Confidential: Confidential information is team-wide and its use should be contained within the business.
Restricted: Restricted information is highly sensitive and its use should be limited on a need-to-know basis.
|powerOff||yes, no||Can this resource be shut down at 7pm||Automation|
Looking at this example, the Tagging has been added to the resource Groups. However if you look at a resource, you wont see the tags.
We need to look at a way of ensuring that the Tags applied to the resource group are also applied for each resource.
Policies for Tags
- Azure Policy is a service in Azure that you use to create, assign and, manage policies.
- These policies enforce different rules and effects over your resources, so those resources stay compliant with your corporate standards and service level agreements https://docs.microsoft.com/en-us/azure/governance/policy/samples/apply-tag-default-value
- Microsoft provides sample JSON scripts to create the tagging policies
- JSON scripts can be deployed in the Azure Portal, Azure Powershell, Azure CLI or REST API.
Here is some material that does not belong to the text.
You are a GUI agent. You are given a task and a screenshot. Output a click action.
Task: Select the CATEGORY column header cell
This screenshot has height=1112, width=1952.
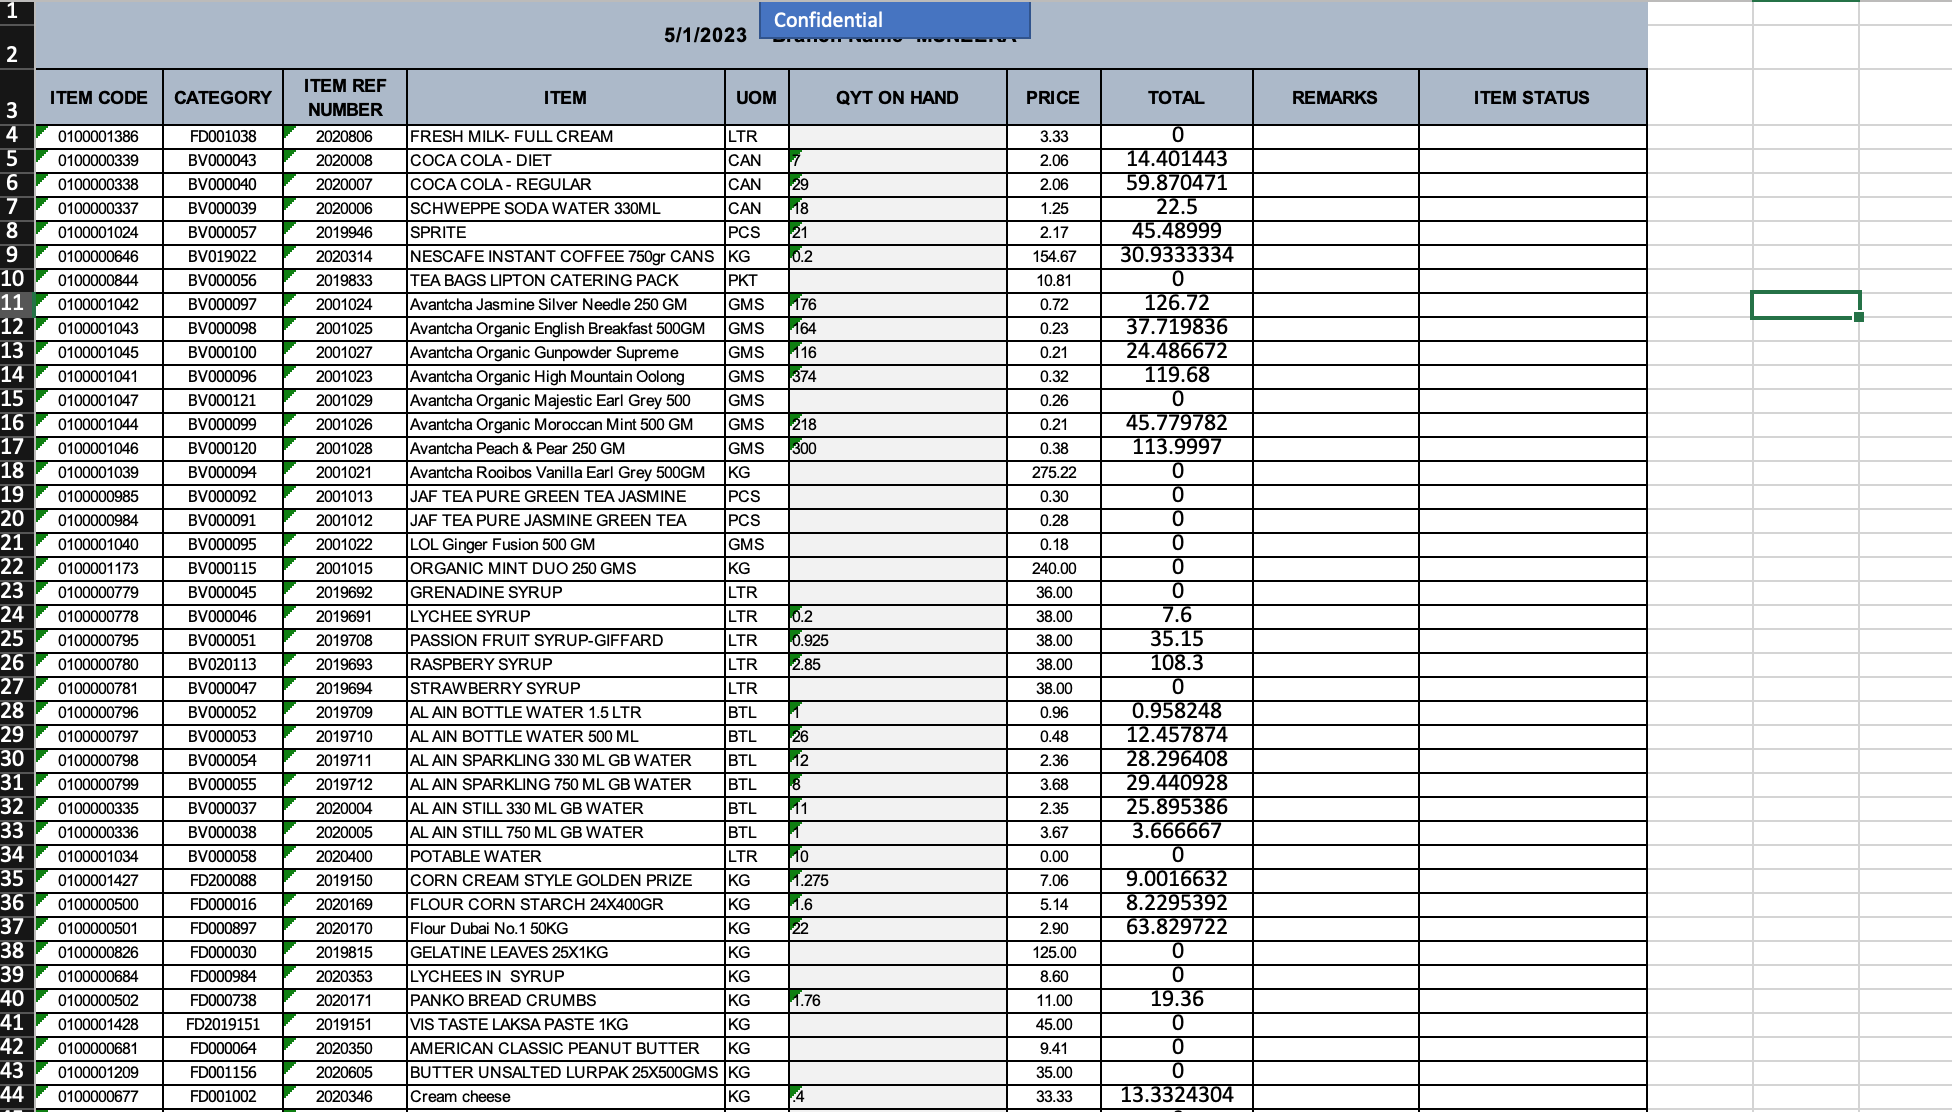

- When you create resource groups and Resources you should always apply tags and the default value for that tag.
- There are Billing tags policy initiatives you can apply
- You can also enforce tags and value via Policies on resource groups or Resources
As an administrator, you may need to lock a subscription, resource group, or resource to prevent other users in your organization from accidentally deleting or modifying critical resources.
You can set the lock level to CanNotDelete or ReadOnly. In the portal, the locks are called Delete and Read-only respectively. it may be useful to add a tag for this
LockLevel <CanNotDelete, ReadOnly, NA>
We will look at tagging in more detail in other posts. What Policies you can apply. tagging via Powershell, CLI and ARM JSON Templates. How to manage and enforce good Tagging Logic.